Now that we got the disclaimer out of the way, here’s a chart of how many imaginary points got assigned to each year:

 

There are a few observations to be made before we get deeper into the chart. First of all, it’s pretty clear that the graduating class of 2014 got to experience the best all-around four-year run in the history of Marquette athletics. Secondly, I found in the process of research that the only Marquette team besides men’s basketball to ever make it to the second weekend of an NCAA tournament is women’s soccer. They did it twice: in 2010 and 2012. Finally, 2004-‘05 was the only year in the last 25 where no Marquette team won a BIG EAST title of any kind or made the NCAA tournament.

Anyways, this year tied 2011-‘12 for the second-highest point total. Only 2012-‘13 had more (22). Both of those years featured relatively high levels of NCAA tournament success, which accounted for a lot of their points. Men’s basketball was at the end of an eight-year NCAA tournament streak where they made the Sweet 16 in 11-‘12 and the Elite Eight the year after that. Women’s soccer notched their own trip to the Sweet 16 in 2012. Volleyball won a tourney game in both of those years, while men’s soccer won its lone NCAA tournament fixture in this time period in 2012.

This year didn’t have that tournament success, as all five spectator sports to make their NCAA tournaments lost in the first round. Conference titles filled in the gaps, as no other year featured a greater percentage of Marquette teams winning either a regular season title or their sport’s conference championship event.

Now we come back to the subjectivity of trying to measure success. 2016-‘17 didn’t have the most points on an arbitrary scale or a lot of postseason moments to talk about, but it is nonetheless distinctive. At no point in Marquette history have so many previously overshadowed sports broken on to the scene all at once.

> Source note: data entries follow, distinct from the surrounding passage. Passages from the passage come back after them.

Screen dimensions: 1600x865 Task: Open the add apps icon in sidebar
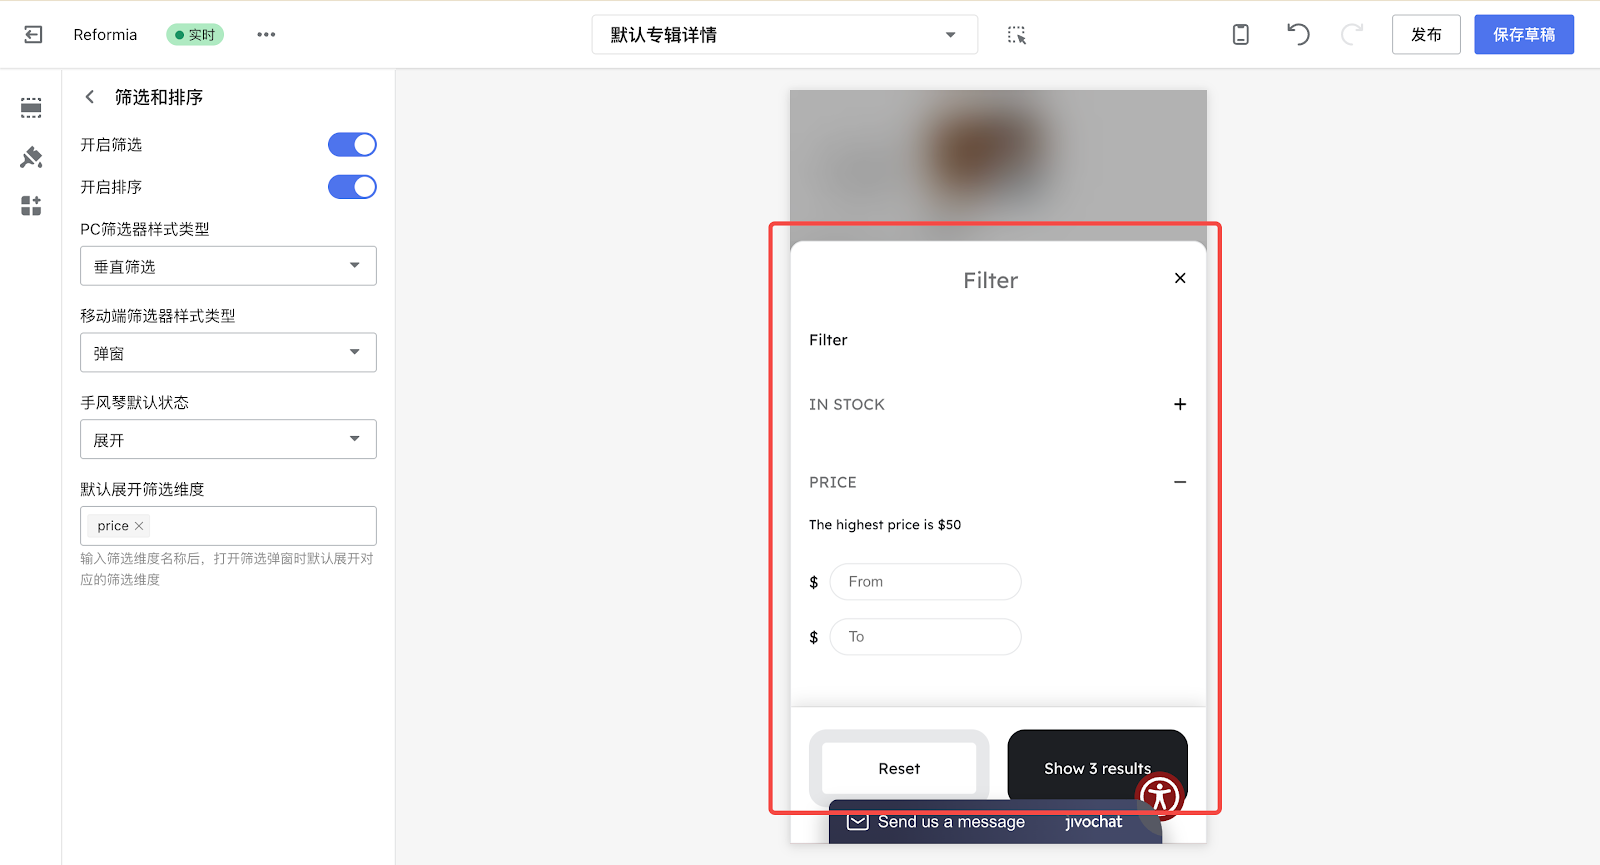pyautogui.click(x=31, y=206)
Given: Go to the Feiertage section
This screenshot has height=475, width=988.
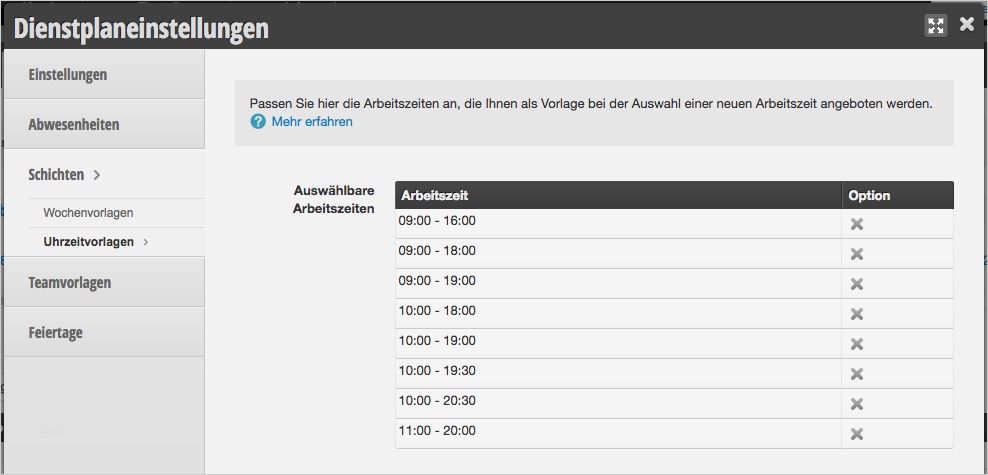Looking at the screenshot, I should coord(56,333).
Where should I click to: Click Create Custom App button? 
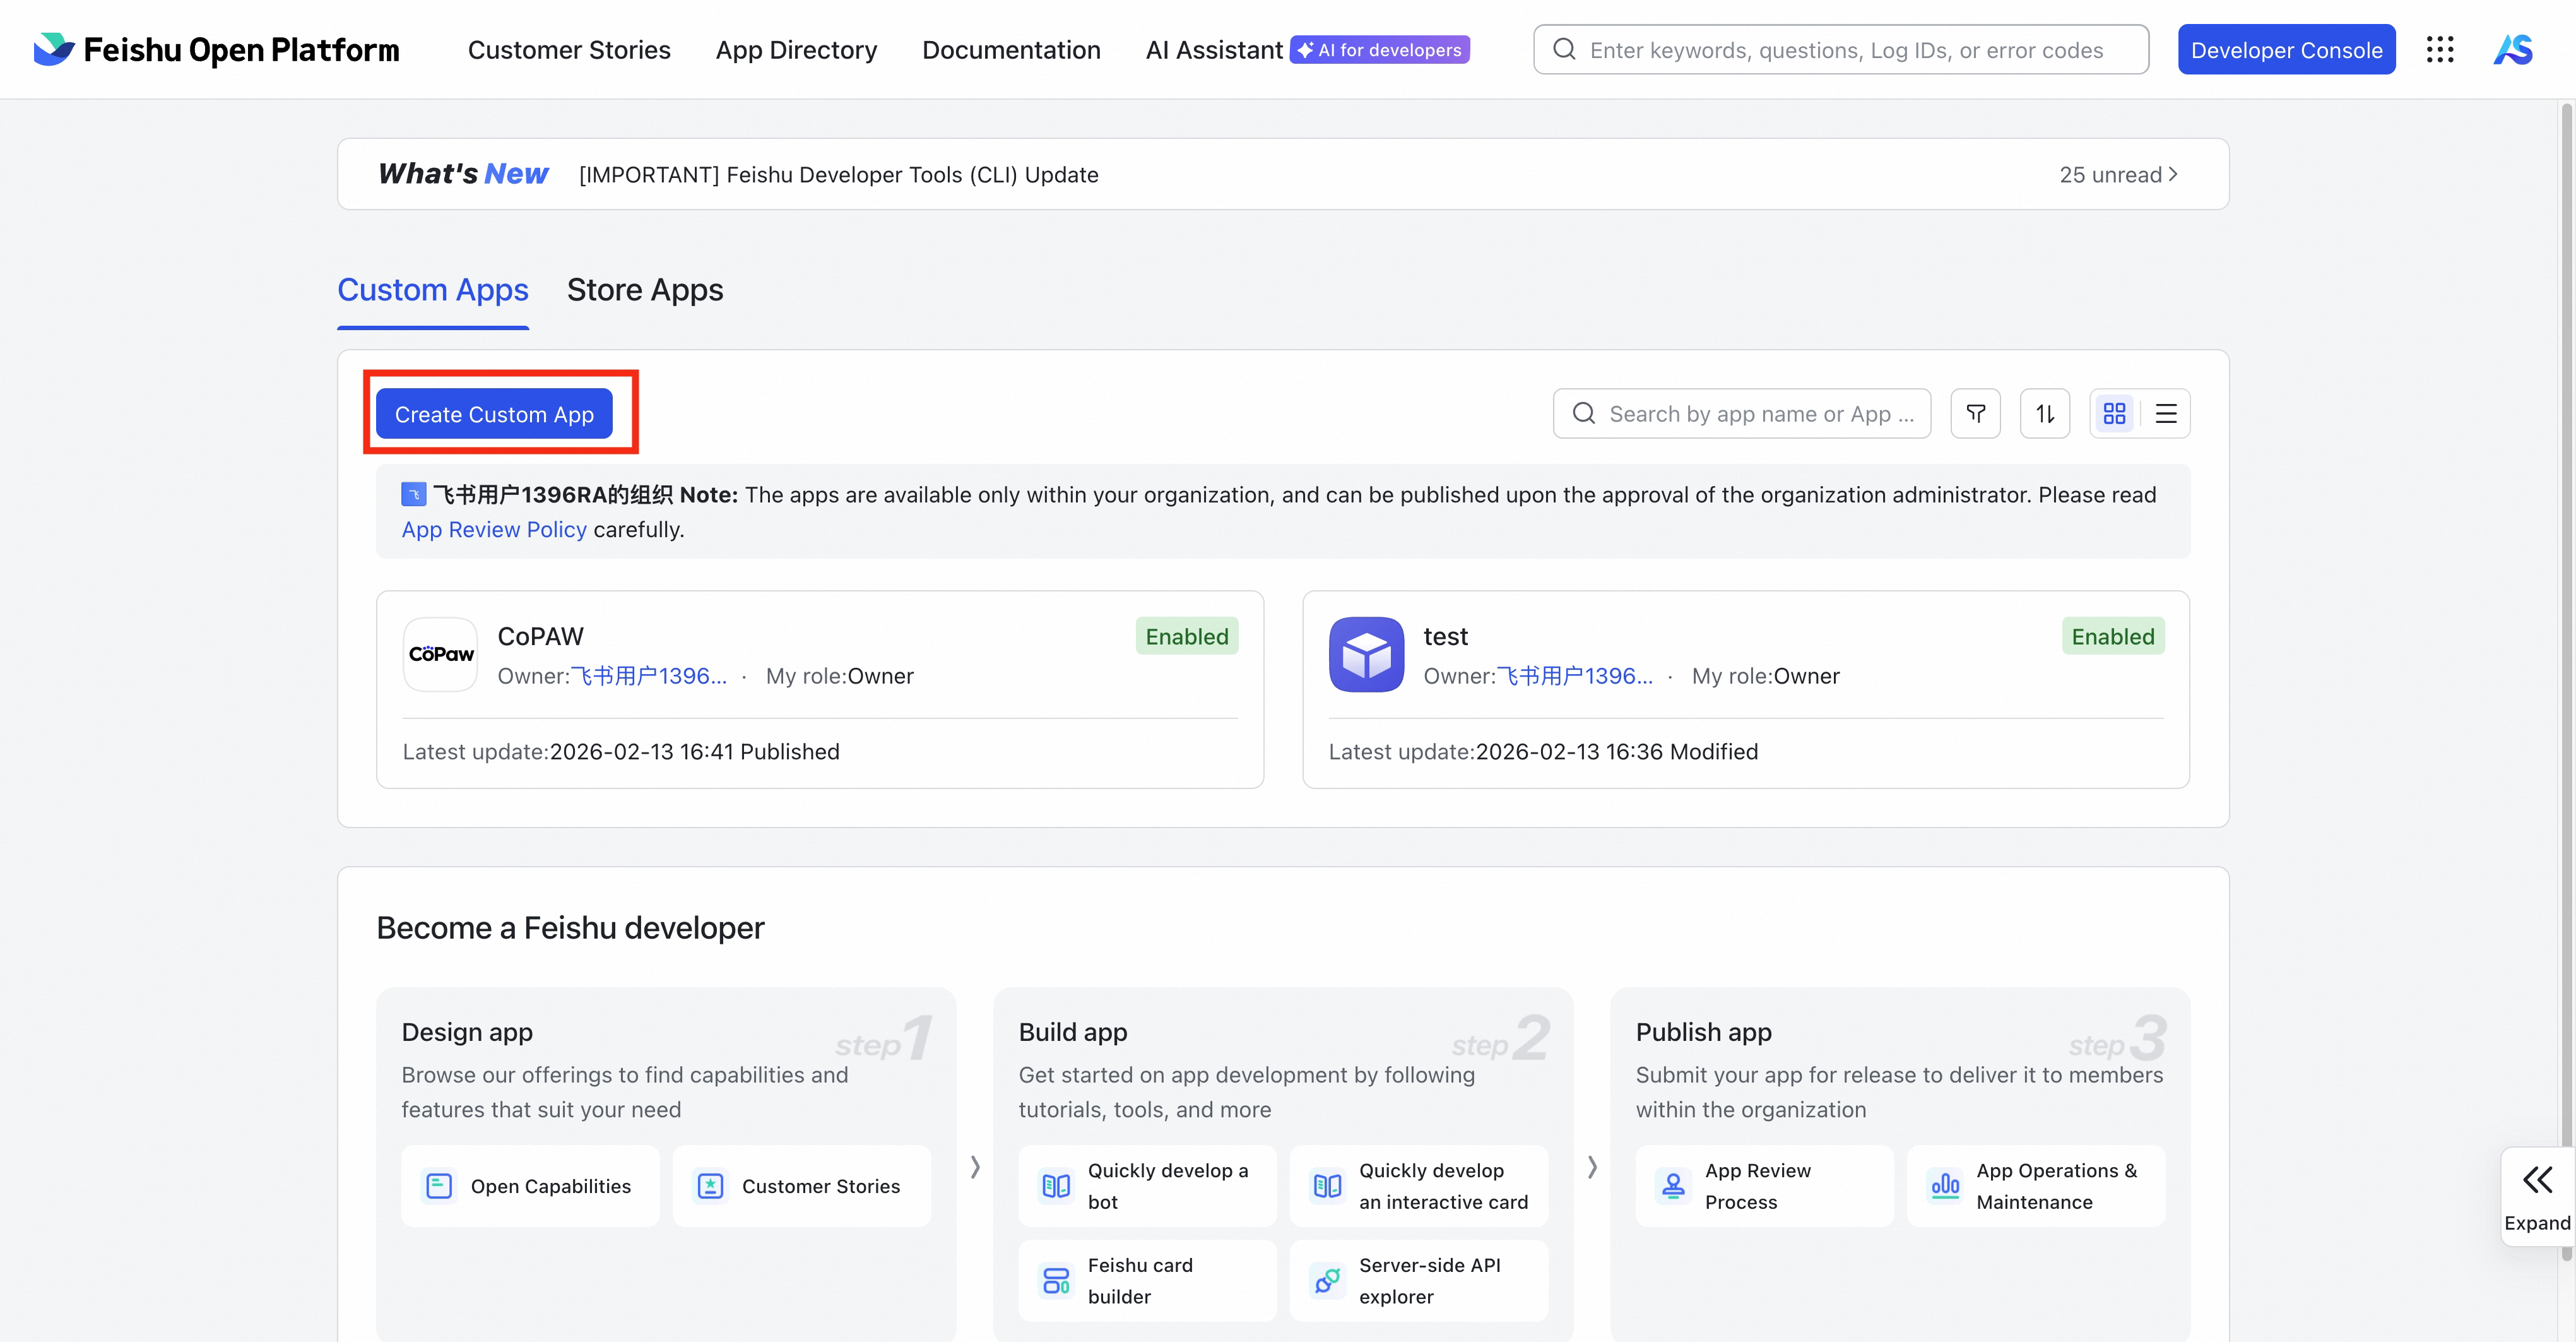(494, 414)
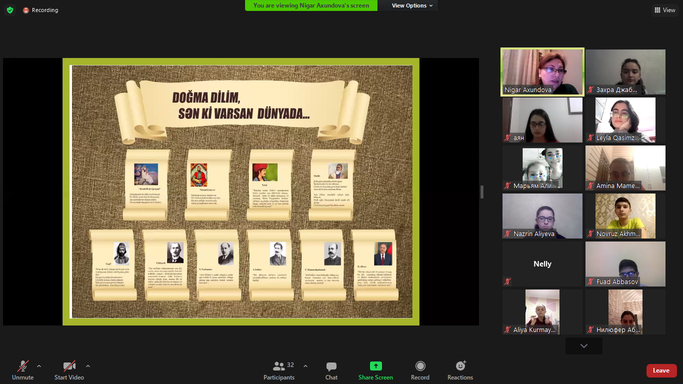Click the red Leave button
The width and height of the screenshot is (683, 384).
661,371
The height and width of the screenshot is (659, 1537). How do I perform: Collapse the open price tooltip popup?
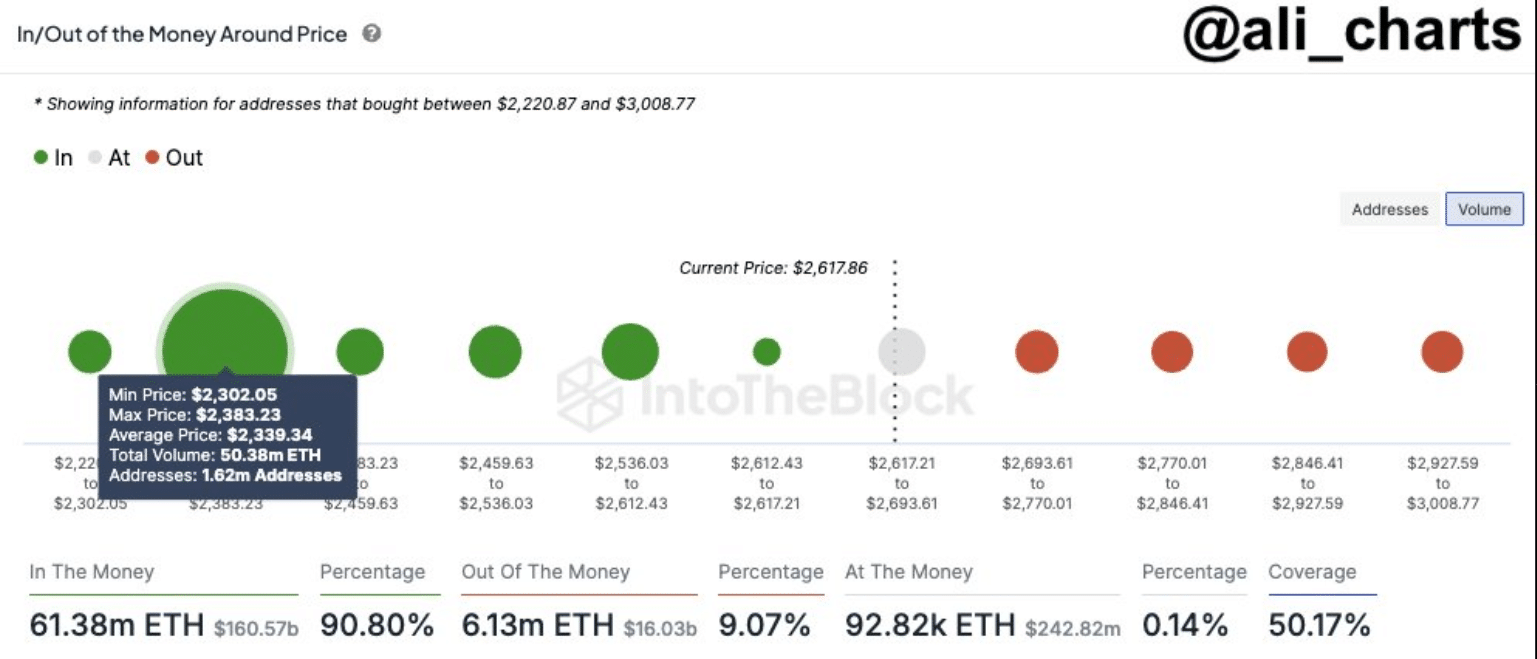(x=228, y=432)
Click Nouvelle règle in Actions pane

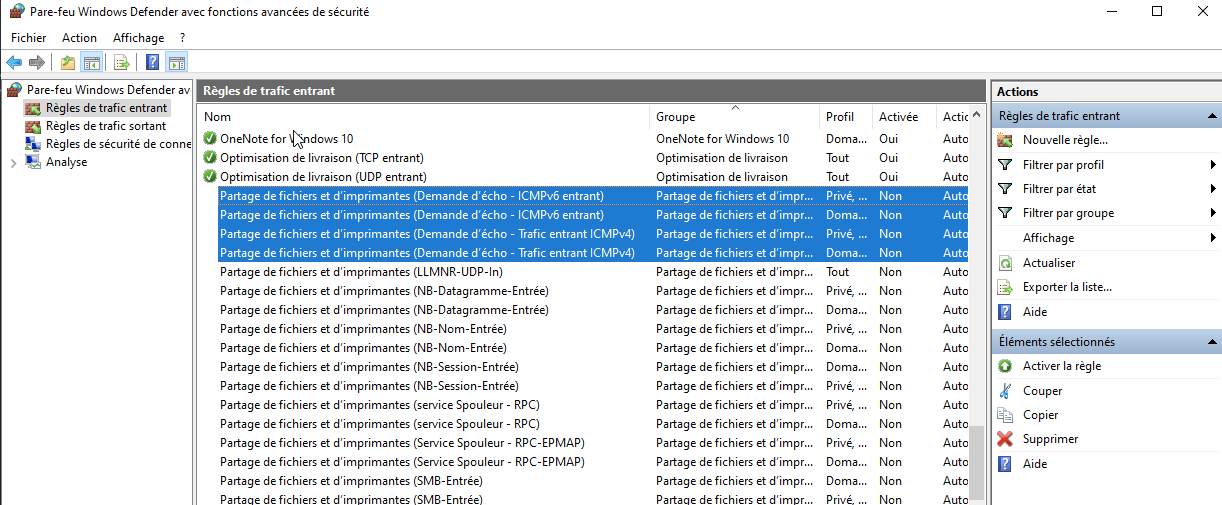[1064, 140]
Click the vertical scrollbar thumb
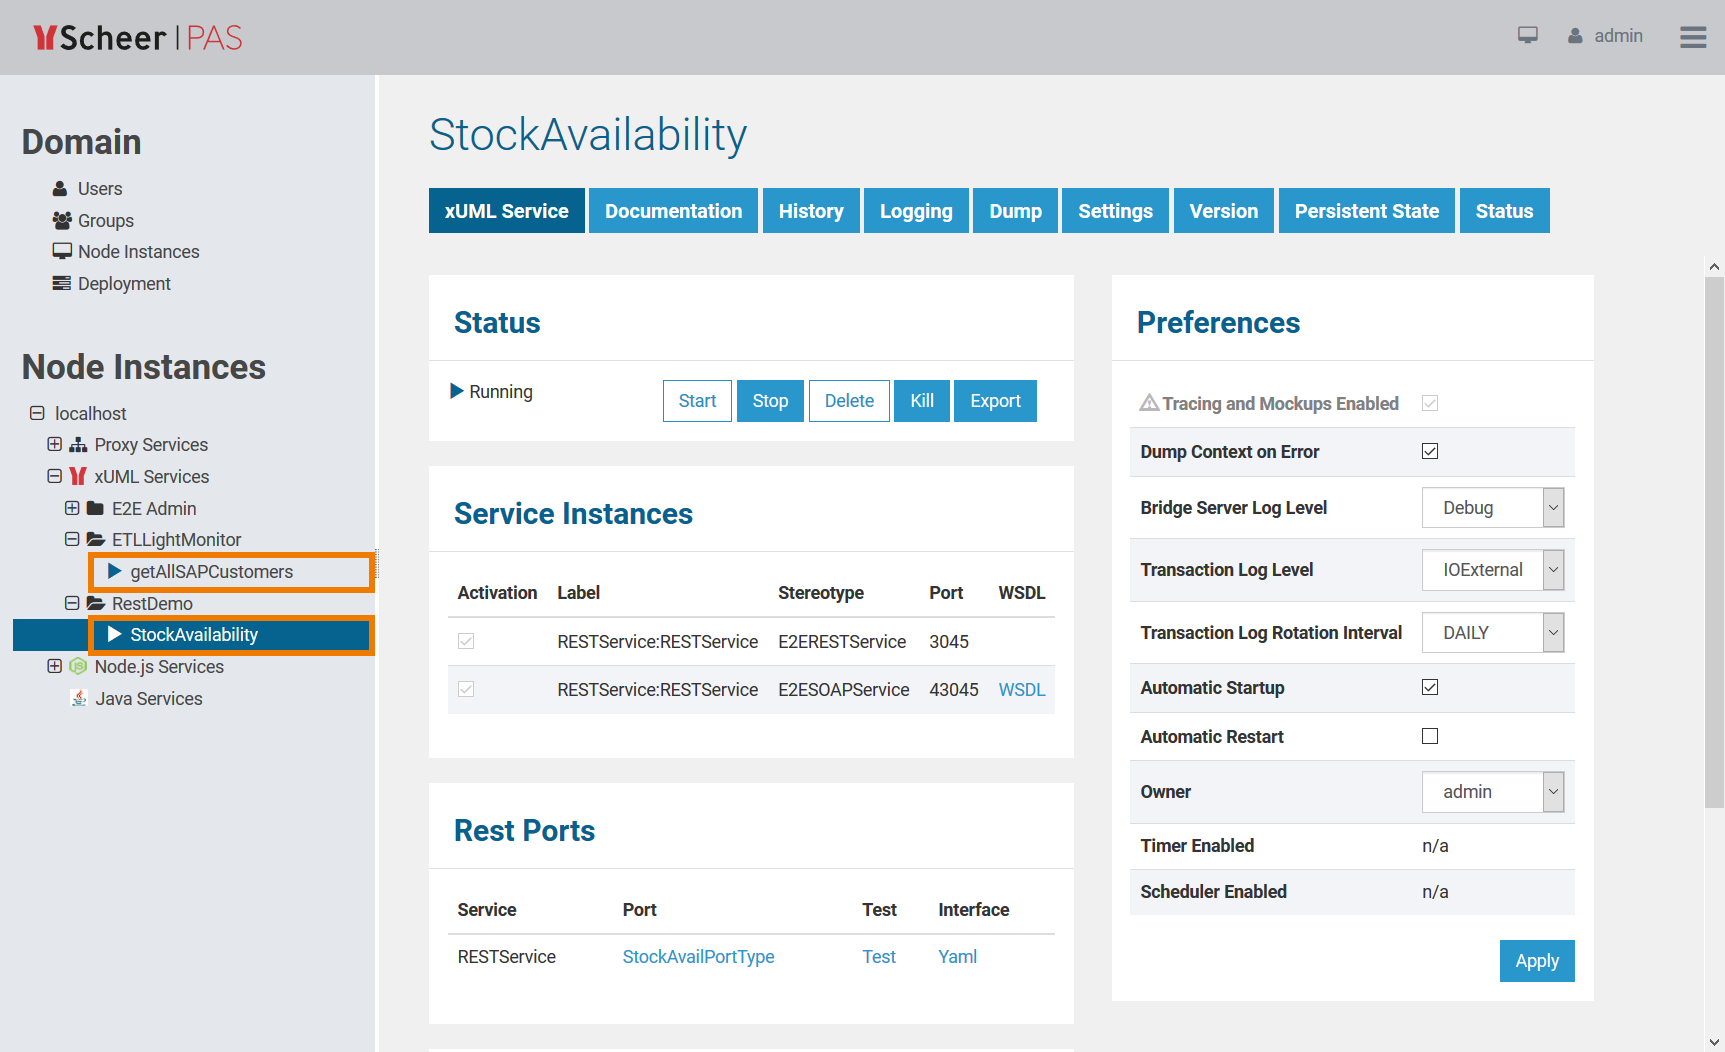The width and height of the screenshot is (1725, 1052). click(1714, 540)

The rise of men’s lacrosse is well documented, but people may not know that women’s outdoor track just won back-to-back BIG EAST championship meets even though they’re only four years removed from finishing 13th at that same event. Men’s golf captured the BIG EAST title for the second time in three years partly due to Matthew Bachmann, the conference’s freshman of the year. Volleyball is in a historic upswing; the Golden Eagles made the last six NCAA tournaments after missing out for the first 25 years of the program’s existence in Division I.

All of this is to say that for the first time in program history, the teams you haven’t seen much of before are positioned to succeed just as much in the long term as the teams that get national acclaim. Of course, the spectator sports are more than holding their own and many of them are equipped for the future too. (Women’s basketball comes to mind in particular.) There’s just an across-the-board competitiveness now that didn’t exist even 10 years ago. The days of 2002-’03, when men’s basketball accounted for Marquette’s only conference title and five of six NCAA tournament games, are gone. Next time men’s basketball makes a deep tournament run, they’re probably not going to be the only ones.

As the calendar turns to the 2017-’18 season, you may want to take a look at some of the less heralded Marquette sports. Although they don’t match men’s basketball in eyeballs drawn or tickets sold, they may end up matching or even exceeding men’s basketball in titles won. It’s hard to say whether this was the most successful season in Marquette history, but it’s almost certainly the one with the greatest diversity of success.